If you have ventured into the countryside recently, you might have noticed the smell (the muck is flying, the slurry gushing). With the soil dryer than it has been for 11 months, it is the ideal time for spreading manure. Some fling it, some dribble it, some inject it straight into the soil. The prevailing problem is that the stuff is produced from housed cattle in the winter, when the ground is normally too wet to spread it, and the dormant soil and crops cannot absorb it.
My innovative father would send it gushing down a trench, which followed the contour around the hill, to where his welly-clad children would create dams and breaches to allow it to trickle down the slope to feed the pasture. Later, with the arrival of better pumps, came the exploding bladder which slowly inflated with slurry, until every few minutes, unannounced, it would purge itself across the field. The smell was horrendous. The latest development in muck technology is the umbilical pipe: slurry is pumped from the yards down up to a mile of snaking pipe to a tractor fitted with low ground pressure tyres and a dribble bar. This zig-zags around the farm, spreading it evenly without the damage caused to the soil by huge tankers and spreaders – a massive improvement.

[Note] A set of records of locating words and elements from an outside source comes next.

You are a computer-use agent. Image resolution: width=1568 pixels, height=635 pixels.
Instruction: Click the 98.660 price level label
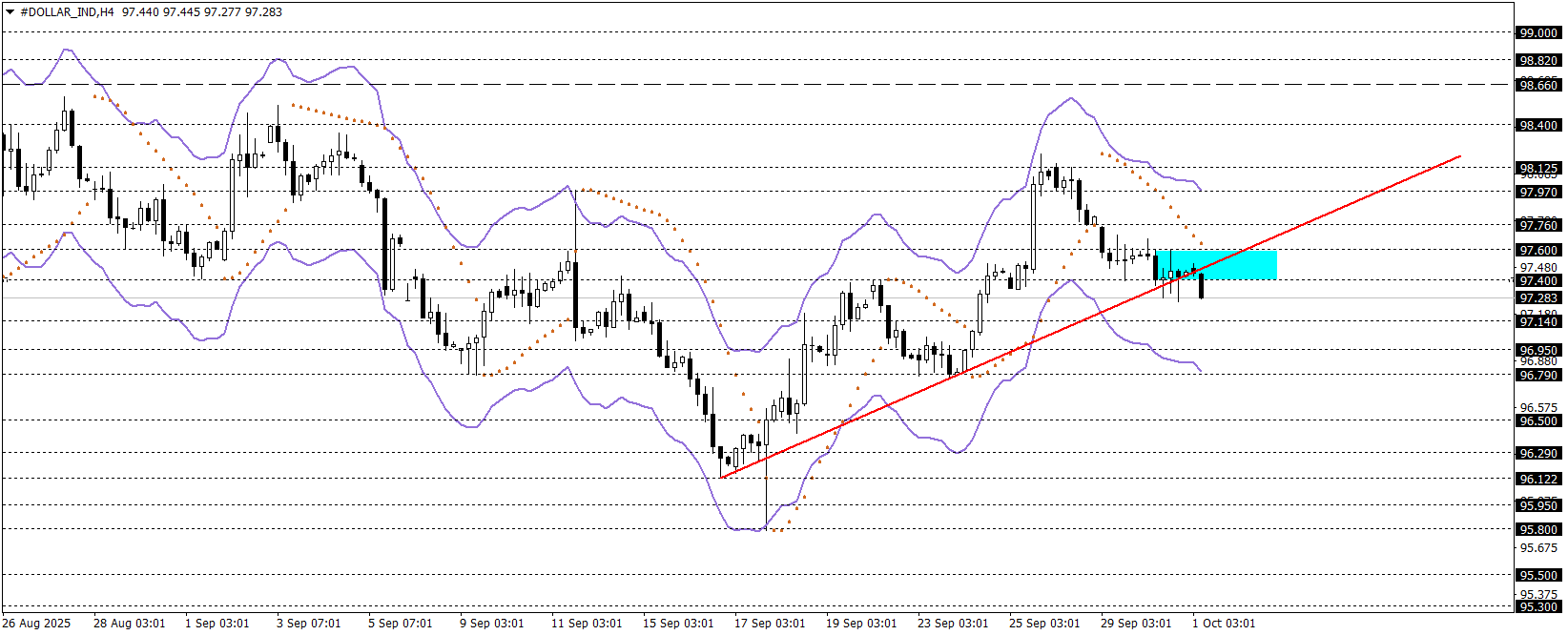coord(1537,86)
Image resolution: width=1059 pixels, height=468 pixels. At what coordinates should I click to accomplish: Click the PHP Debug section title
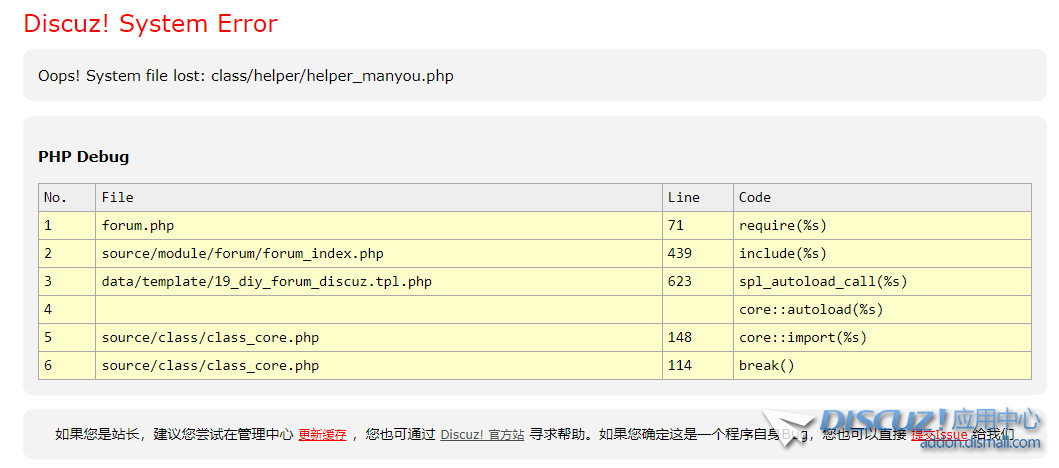(83, 156)
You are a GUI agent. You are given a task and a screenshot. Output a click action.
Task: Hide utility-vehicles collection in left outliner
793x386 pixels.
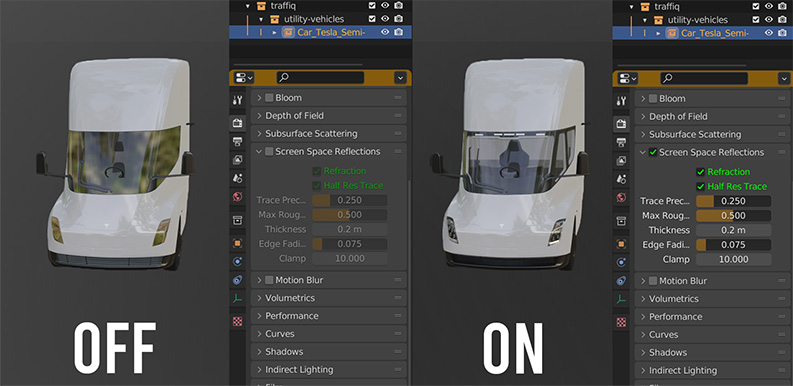coord(385,19)
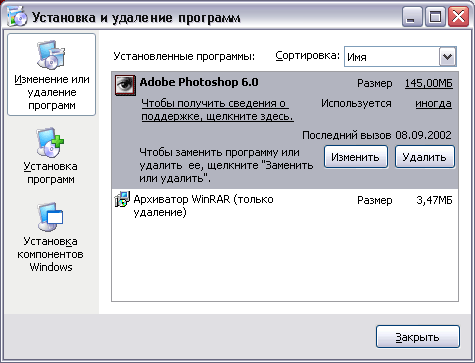Switch to Установка программ section label
The width and height of the screenshot is (475, 363).
tap(51, 173)
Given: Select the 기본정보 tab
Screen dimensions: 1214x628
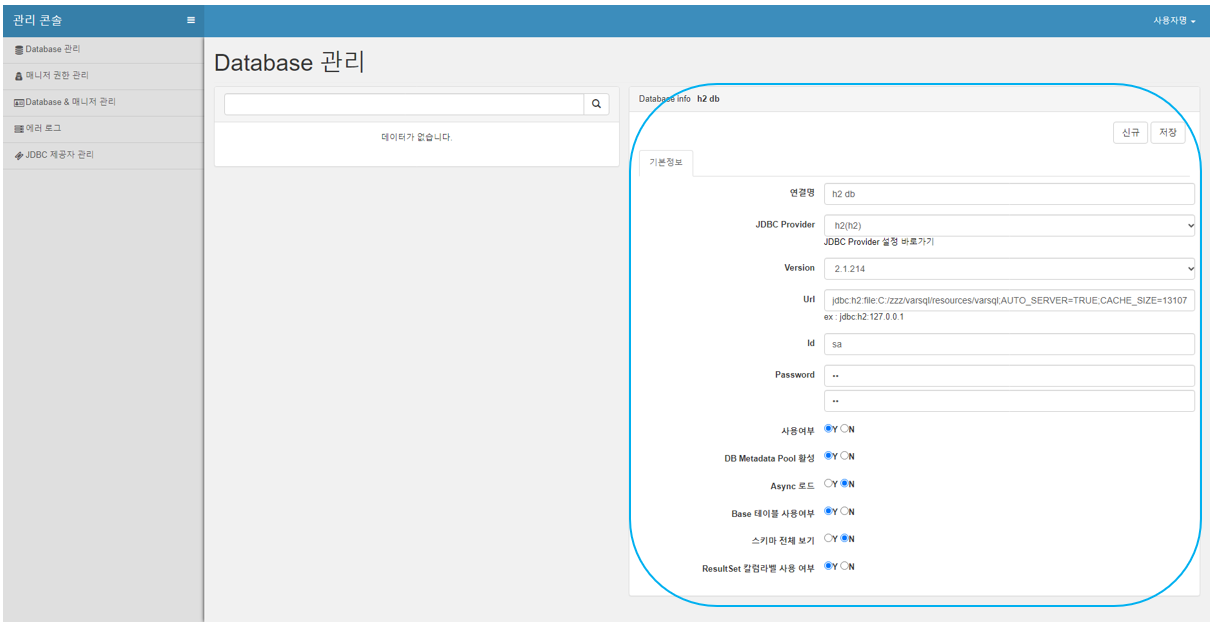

Cheap synthetic fertiliser can lead conventional farmers to view muck as something to get rid of, as cheaply as possible. Too much of it ended up polluting rivers, though farmers have cleaned up their act and this is now very rare. Organic farmers have always prized their muck. Recycling nutrients back into the soil, matching availability to crop root absorption with a minimum of loss to leaching or the atmosphere, is vital to our success. It’s a bit stinky sometimes, but we would be lost without it.